In a rebuff to Delhi Chief Minister Arvind Kejriwal, the Union law and justice ministry Wednesday told Delhi Lieutenant-Governor Najeeb Jung that the controversial Delhi Janlokpal Bill, 2014 is a financial Bill and and it is “mandatory” for the government to get his approval before it is introduced in the Assembly.
The ministry also said that Rules 55 and 56 of the Transaction of Business of the Government of National Capital Territory of Delhi Rules, 1991 are constitutional. The opinion was sent to the Union home ministry by Law Secretary P K Malhotra.
Jung had written to Law Minister Kapil Sibal on Monday, seeking his ministry’s advice on whether his approval was required before introducing the Bill in the Assembly and also whether Rules 55 and 56 of the Transaction of Business of the Government of National Capital Territory of Delhi Rules, 1991 are constitutionally valid.
“In respect of the first issue, it may be mentioned that the enactment of the Delhi Janlokpal Bill involves the creation of a Janlokpal and establishment of new infrastructure and facilities, which will involve expenditure and result in appropriation of money out of the Consolidated Fund of the Capital,” the ministry said.
“As per the provisions incorporated in Section 22 (of the Government of National Capital Territory of Delhi Act, 1991), the Delhi Janlokpal Bill is a financial Bill and it is mandatory that such a Bill shall not be introduced in the legislative Assembly except on the recommendations of the Lieutenant-Governor.
“Further, as the Lokpal and Lokayukta Act, 2013 on the same subject has already been enacted by the Parliament, the placing of the said Bill before the L-G will ensure that the law prevails in the state, when the same after passing by the Assembly is reserved for consideration of the President and receives his assent as provided under Article 239AA(3)(c).”
Referring to the L-G’s second query, the opinion points out that Rules 55 and 56 were framed by the MHA and have been in existence without being challenged.
“It is now well settled that unless a law or rules made thereunder have been challenged before a court and have been held to be unconstitutional, there is a presumption in favour of the constitutionality of the legislation…we are inclined to agree with the views of the referring ministry that the rules do not appear to be unconstitutional or ultra vires the Act of 1991,” it said.
Rule 55 (I) of the Transaction of Business of the Government of NCT of Delhi Rules, 1991, makes it mandatory for the L-G to refer to the Central government “every legislative proposal”, which, if introduced in a Bill form and enacted by the legislative Assembly, is required to be reserved for the consideration of the President.

→ SOURCE DATA
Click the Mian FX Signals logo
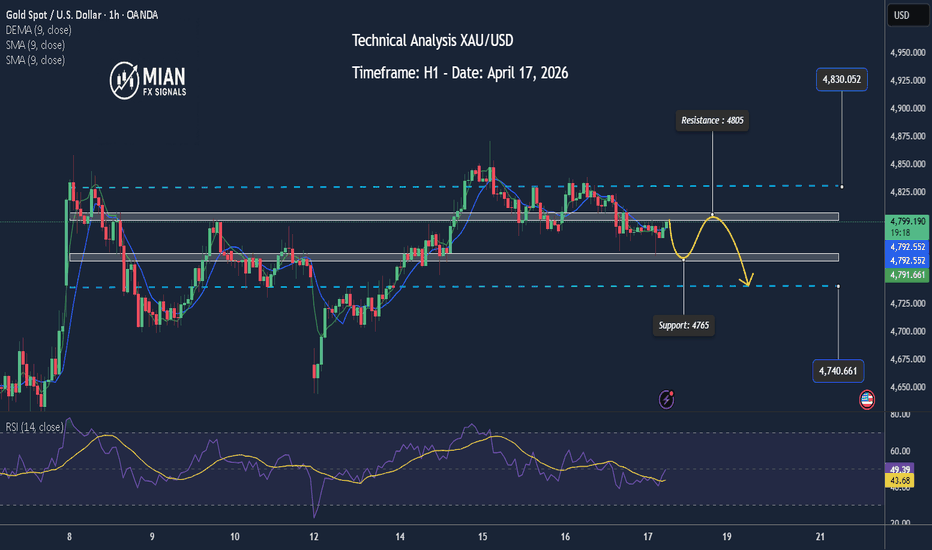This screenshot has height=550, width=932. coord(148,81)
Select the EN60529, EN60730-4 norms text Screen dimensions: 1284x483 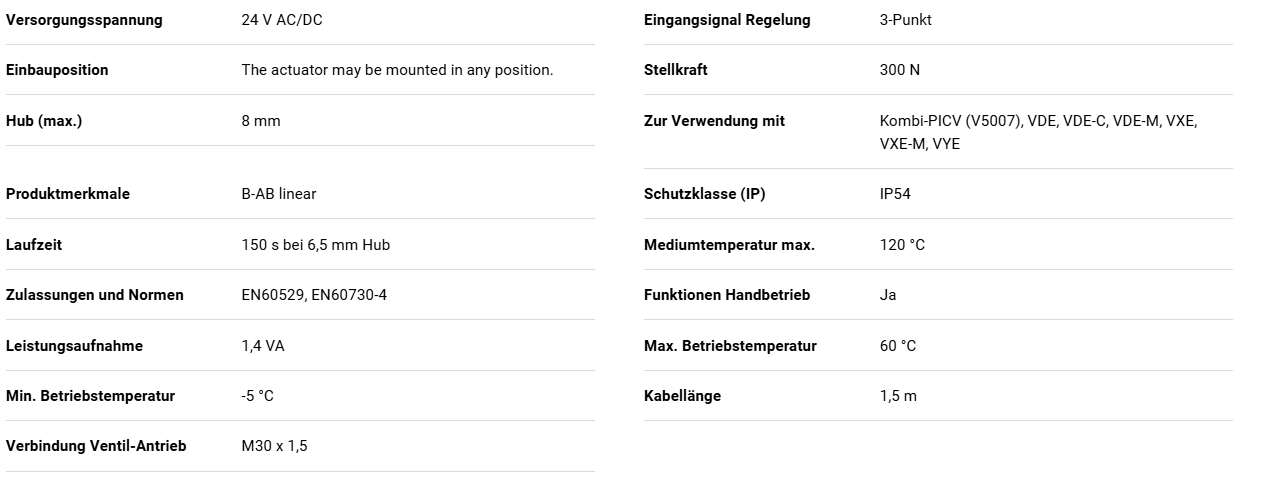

→ REQUIREMENT 1
Reproduce word for word the passage of the Delhi Janlokpal Bill article between "Jung had written" and "are constitutionally valid.", inclusive.
→ REQUIREMENT 2
Resume the Delhi Janlokpal Bill article, writing on from its last sentence.

→ ANSWER 1
Jung had written to Law Minister Kapil Sibal on Monday, seeking his ministry’s advice on whether his approval was required before introducing the Bill in the Assembly and also whether Rules 55 and 56 of the Transaction of Business of the Government of National Capital Territory of Delhi Rules, 1991 are constitutionally valid.

→ ANSWER 2
Such Bills include those that would attract the provisions of sub-clause (c) of clause 3 of Article 239 AA – this comes into play if a law passed by Delhi Assembly is in conflict with a similar law made by Parliament, in which case the Delhi law would be void to the “extent of repugnancy”.
The L-G is also bound to refer legislations that attract provisions of Articles 286 (restrictions on imposing tax on sale/purchase of goods outside the state), 287 (Bar on states to levy taxes on electricity consumed/purchased by Centre or the Railways) and 288 (Exemption from taxation by States in respect of water or electricity in certain cases).
But it is sub-clause (c) of clause 1 of Rule 55, which is at the heart of the ongoing controversy as it refers to the duty of the L-G to refer to the Centre any legislation that relates to any matter which, among other things, could ultimately necessitate additional financial assistance from the Centre through substantive expenditure from the Consolidated Fund of the Capital.
Meanwhile, it has also come to light that three key departments of the Delhi government had “highlighted the fact” that the Janlokpal Bill needed the approval of the L-G before being introduced in the Assembly.
Jung referred to the views of the three departments in his letter to Sibal, copies of which were also sent to Home Minister Sushil Kumar Shinde and Home Secretary Anil Goswami, seeking legal opinion on the controversial Bill.
“The views expressed above (by the SG) have been reiterated by the finance, law and administrative reforms departments of the Delhi government, who have highlighted the fact that the prior recommendation of the L-G is required since the Bill involves expenditure from the Consolidated Fund of the Cabinet,” he said referring to Solicitor General Mohan Parasaran’s opinion that the L-G needed to approve the Bill before introduction.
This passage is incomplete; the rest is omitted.